- [WHAT THE TASK ASKS] Please return the records below exactly as they stand, with the pictures removed.

- [DATA LISTING]
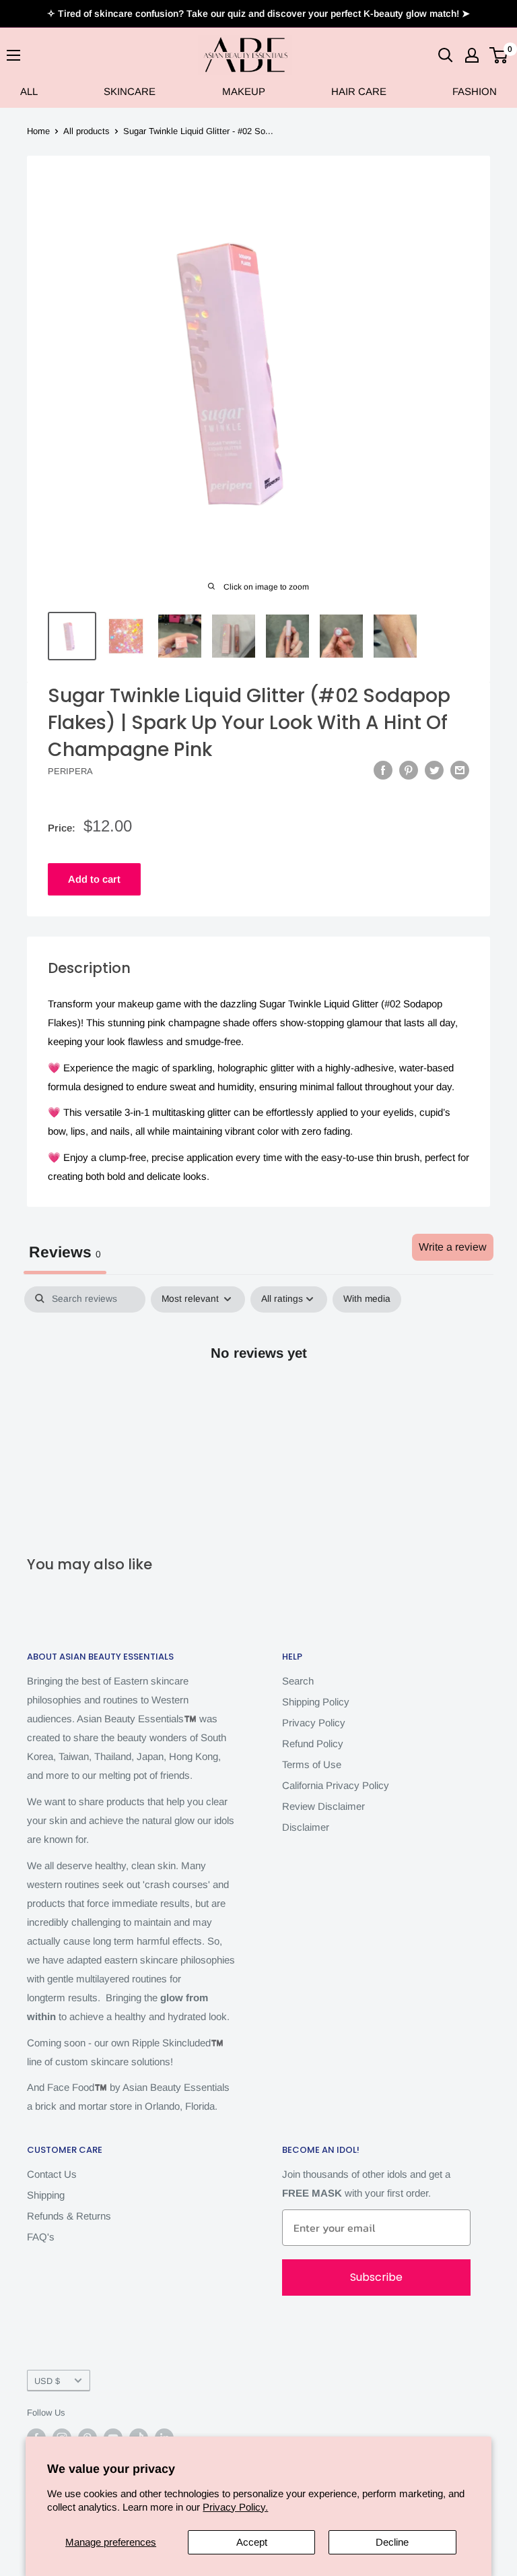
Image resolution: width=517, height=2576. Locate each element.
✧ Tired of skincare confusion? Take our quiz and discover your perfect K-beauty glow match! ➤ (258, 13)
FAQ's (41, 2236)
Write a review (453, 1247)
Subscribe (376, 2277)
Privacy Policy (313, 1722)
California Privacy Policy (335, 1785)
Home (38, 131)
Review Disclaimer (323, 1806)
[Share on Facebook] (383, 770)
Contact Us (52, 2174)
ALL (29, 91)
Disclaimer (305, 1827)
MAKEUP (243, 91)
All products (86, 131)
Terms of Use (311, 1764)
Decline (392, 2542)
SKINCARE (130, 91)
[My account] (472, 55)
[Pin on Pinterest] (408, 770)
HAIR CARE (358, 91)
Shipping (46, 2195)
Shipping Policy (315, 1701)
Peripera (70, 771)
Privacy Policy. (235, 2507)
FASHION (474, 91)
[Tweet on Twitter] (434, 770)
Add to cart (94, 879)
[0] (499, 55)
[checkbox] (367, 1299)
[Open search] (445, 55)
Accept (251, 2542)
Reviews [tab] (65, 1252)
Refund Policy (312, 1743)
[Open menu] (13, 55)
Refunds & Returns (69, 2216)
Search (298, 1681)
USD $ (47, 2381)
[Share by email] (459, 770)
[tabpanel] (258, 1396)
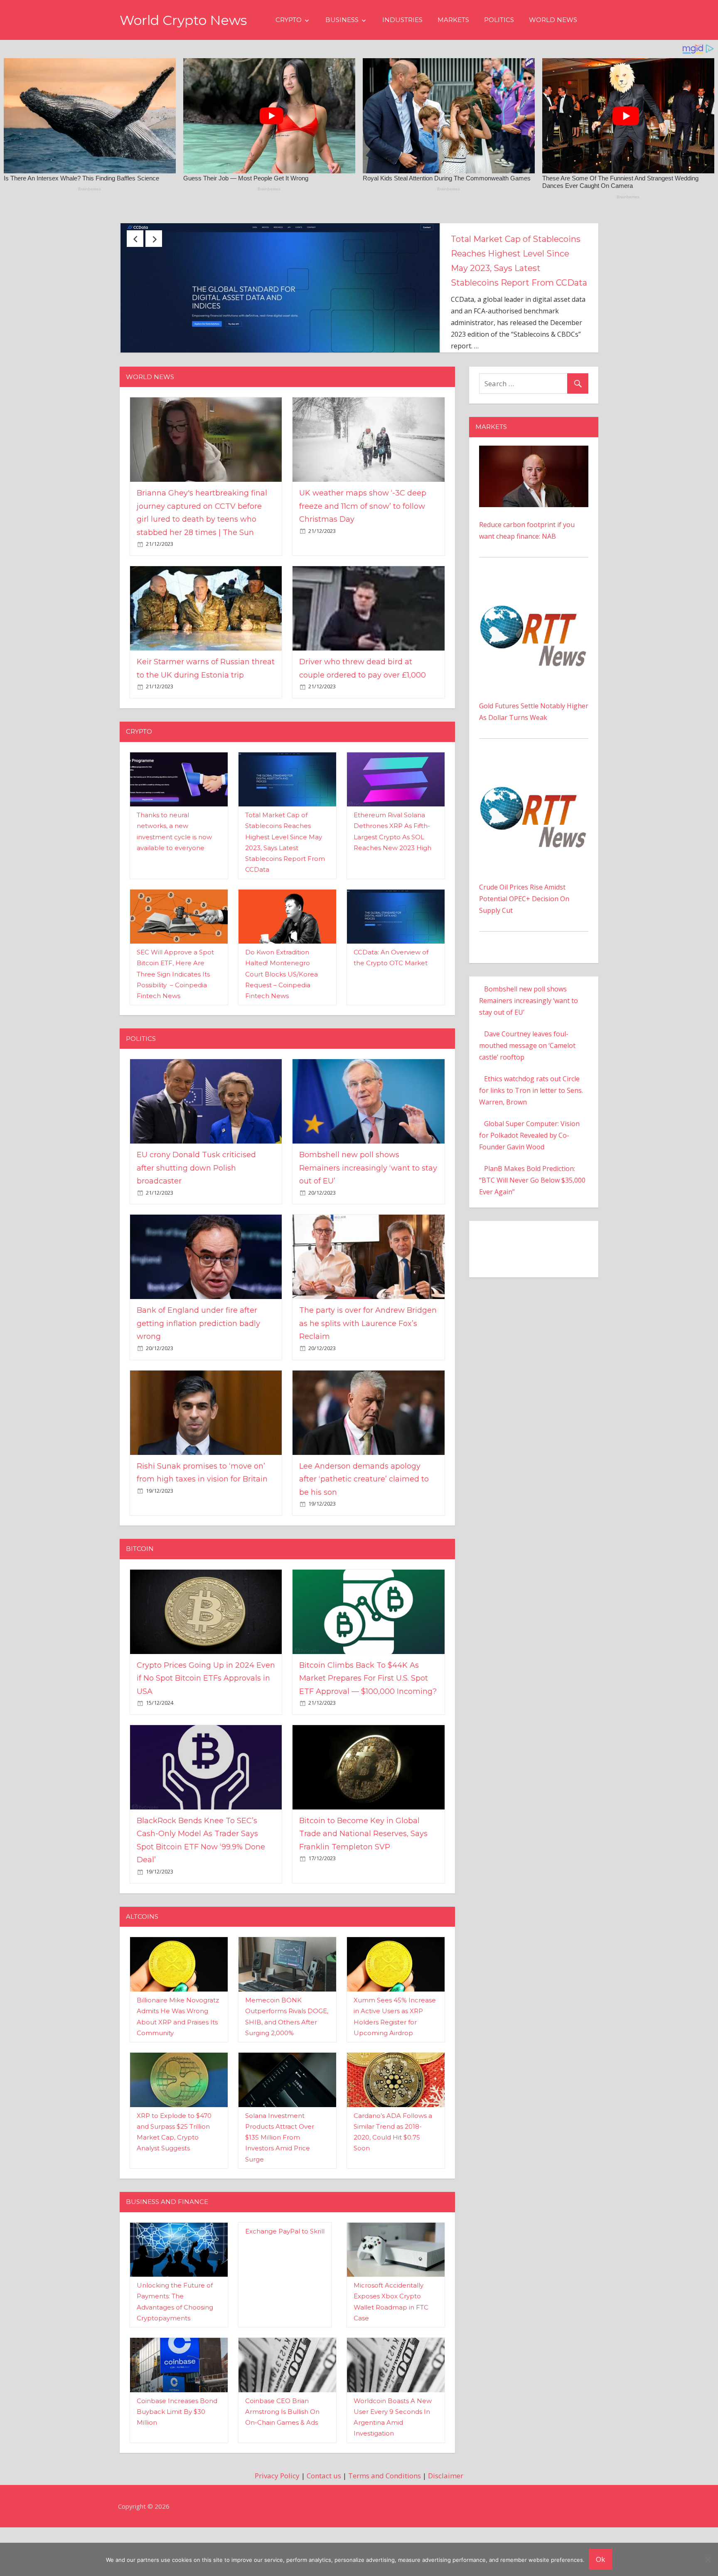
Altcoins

- [YOUR SOLUTION]
Image resolution: width=517, height=2576. Locate each element.
✧ Tired of skincare confusion? Take our quiz and discover your perfect K-beauty glow match! ➤ (258, 13)
FAQ's (41, 2236)
Write a review (453, 1247)
Subscribe (376, 2277)
Privacy Policy (313, 1722)
California Privacy Policy (335, 1785)
Home (38, 131)
Review Disclaimer (323, 1806)
[Share on Facebook] (383, 770)
Contact Us (52, 2174)
ALL (29, 91)
Disclaimer (305, 1827)
MAKEUP (243, 91)
All products (86, 131)
Terms of Use (311, 1764)
Decline (392, 2542)
SKINCARE (130, 91)
[My account] (472, 55)
[Pin on Pinterest] (408, 770)
HAIR CARE (358, 91)
Shipping (46, 2195)
Shipping Policy (315, 1701)
Peripera (70, 771)
Privacy Policy. (235, 2507)
FASHION (474, 91)
[Tweet on Twitter] (434, 770)
Add to cart (94, 879)
[0] (499, 55)
[checkbox] (367, 1299)
[Open search] (445, 55)
Accept (251, 2542)
Reviews [tab] (65, 1252)
Refund Policy (312, 1743)
[Open menu] (13, 55)
Refunds & Returns (69, 2216)
Search (298, 1681)
USD $ (47, 2381)
[Share by email] (459, 770)
[tabpanel] (258, 1396)
Altcoins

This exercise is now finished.